* [Aufgabenliste]:
1: Führen Sie alle Wörter aus dem Gedicht über die Krähen im Textauszug auf, die eine Farbe bezeichnen. Die anschließenden Kommentare zählen nicht dazu.
2: Geben Sie die Datensätze unverändert aus, beginnend mit ihrem Anfang und endend mit der Zeile, die „will (x=18, y=69).“ enthält.

* [Textauszug]:
= = = =
Noch flieht der Blick des jungen Tags
der Berge nebelgraue Gipfel,
und schon entschwebt, gemessnen Schlags,
die erste Krähe ihrem Wipfel.
Der schwankt, befreit von schwerer Last,
dass rings die Zweige sich bewegen:
Fahlsilbern sprüht von Ast zu Ast
des Frühthaus feiner Flüsterregen.
Doch eh‘ sein Flüstern noch erstickt,
enttönt ein „Krah“ dem stillen Raume:
Der Vogel hat am Wolkensaume
das erste blasse Rot erblickt.
Auf allen Wipfeln wacht es auf
und schüttelt sich und ruft nach Thaten …
In lautem Streiten und Beraten
erhebt sich endlich Hauf um Hauf.
Nur zwei Gewitzte warten schlau,
bis alles nach und nach verstoben,
sie wissen einen nahen Bau,
den gestern Jäger ausgehoben.
Ein Käuzleinflügel harrt hier noch,
die Kecken lecker zu belohnen –:
Das Paar umkreist erregt das Loch …
Braungolden glänzt das Meer der Kronen …
Christian Morgenstern (1871-1914) deutscher Dichter, Schriftsteller und Übersetzer
Aus „Auf vielen Wegen“ 1897
Alle Fotos Brigitte Fuchs
dass sie fliegen können
ist das eine
aber dass sie die balance nicht verlieren
um das beneide ich sie allemal
vogelsein ist nicht alles
aber menschsein auch nicht
rosadora zu früher stunde
Stimmt beides, Rosadora.
Mensch- oder Vogelsein ist nicht alles. :–)
Lieben Sonntagsgruss zu dir.
die psycho-studie der schwarz befrackten luftlebewesen vermag zu überzeugen. ich beobachte sie immer wieder auf dem giebel des nachbaurhauses. es ist ein pärchen, das ich josefine und jacques getauft habe 😉
glg. durch den nebel, krah.
= = = =
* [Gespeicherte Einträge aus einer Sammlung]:
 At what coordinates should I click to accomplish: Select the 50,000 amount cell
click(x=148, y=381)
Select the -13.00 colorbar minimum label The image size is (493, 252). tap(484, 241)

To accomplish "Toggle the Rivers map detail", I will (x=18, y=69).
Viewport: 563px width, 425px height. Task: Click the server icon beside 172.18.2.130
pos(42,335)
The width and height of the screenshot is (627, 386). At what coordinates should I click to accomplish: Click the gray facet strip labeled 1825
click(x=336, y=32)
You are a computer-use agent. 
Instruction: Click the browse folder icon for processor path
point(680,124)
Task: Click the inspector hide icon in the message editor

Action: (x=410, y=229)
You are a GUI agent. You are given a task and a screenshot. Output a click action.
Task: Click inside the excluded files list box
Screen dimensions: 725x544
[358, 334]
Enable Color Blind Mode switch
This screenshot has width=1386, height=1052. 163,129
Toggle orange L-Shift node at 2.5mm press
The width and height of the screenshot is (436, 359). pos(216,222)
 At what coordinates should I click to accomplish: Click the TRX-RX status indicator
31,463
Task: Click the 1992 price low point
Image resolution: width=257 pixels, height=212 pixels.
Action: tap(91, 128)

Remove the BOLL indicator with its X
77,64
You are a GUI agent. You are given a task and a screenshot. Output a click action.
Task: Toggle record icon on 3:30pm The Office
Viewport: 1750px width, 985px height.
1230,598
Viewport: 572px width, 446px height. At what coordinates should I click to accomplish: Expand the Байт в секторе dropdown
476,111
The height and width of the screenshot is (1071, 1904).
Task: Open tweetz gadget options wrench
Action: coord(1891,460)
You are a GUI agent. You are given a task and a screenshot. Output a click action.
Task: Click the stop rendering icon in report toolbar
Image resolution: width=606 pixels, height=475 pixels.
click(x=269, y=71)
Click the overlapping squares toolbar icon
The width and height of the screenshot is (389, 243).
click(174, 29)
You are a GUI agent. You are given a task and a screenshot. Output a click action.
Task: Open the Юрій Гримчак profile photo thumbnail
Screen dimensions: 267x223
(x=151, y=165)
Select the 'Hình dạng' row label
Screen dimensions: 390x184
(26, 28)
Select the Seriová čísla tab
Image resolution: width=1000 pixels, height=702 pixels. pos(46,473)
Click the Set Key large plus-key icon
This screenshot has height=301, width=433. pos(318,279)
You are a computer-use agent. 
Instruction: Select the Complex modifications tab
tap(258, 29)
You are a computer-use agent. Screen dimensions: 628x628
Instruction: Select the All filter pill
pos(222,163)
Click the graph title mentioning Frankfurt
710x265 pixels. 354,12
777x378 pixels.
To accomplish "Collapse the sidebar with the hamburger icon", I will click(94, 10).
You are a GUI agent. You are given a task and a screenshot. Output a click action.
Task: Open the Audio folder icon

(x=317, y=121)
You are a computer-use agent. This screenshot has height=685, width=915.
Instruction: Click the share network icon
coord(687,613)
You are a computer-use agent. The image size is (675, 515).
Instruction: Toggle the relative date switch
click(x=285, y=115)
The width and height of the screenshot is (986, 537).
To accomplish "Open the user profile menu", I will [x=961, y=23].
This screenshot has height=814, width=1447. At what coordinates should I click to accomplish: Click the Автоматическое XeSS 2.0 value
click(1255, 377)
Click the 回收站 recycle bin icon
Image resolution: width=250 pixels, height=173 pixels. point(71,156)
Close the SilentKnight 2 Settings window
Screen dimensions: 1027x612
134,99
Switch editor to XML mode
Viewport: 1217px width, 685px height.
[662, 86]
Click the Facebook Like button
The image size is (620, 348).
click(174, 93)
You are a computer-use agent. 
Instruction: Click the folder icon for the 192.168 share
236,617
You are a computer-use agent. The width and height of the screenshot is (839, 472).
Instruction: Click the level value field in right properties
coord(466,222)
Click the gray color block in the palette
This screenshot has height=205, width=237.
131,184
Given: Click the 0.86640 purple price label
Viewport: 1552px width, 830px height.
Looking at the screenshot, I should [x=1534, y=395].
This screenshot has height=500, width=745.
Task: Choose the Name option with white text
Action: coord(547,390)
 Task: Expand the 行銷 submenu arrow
= = = =
* [Ergebnisse in Reihenfolge]:
1: nebelgraue, Fahlsilbern, Rot, Braungolden

2:
 At what coordinates should I click to accomplish: Select the 50,000 amount cell
click(x=148, y=381)
Select the -13.00 colorbar minimum label The image size is (493, 252). tap(484, 241)

To accomplish "Toggle the Rivers map detail", I will (x=18, y=69).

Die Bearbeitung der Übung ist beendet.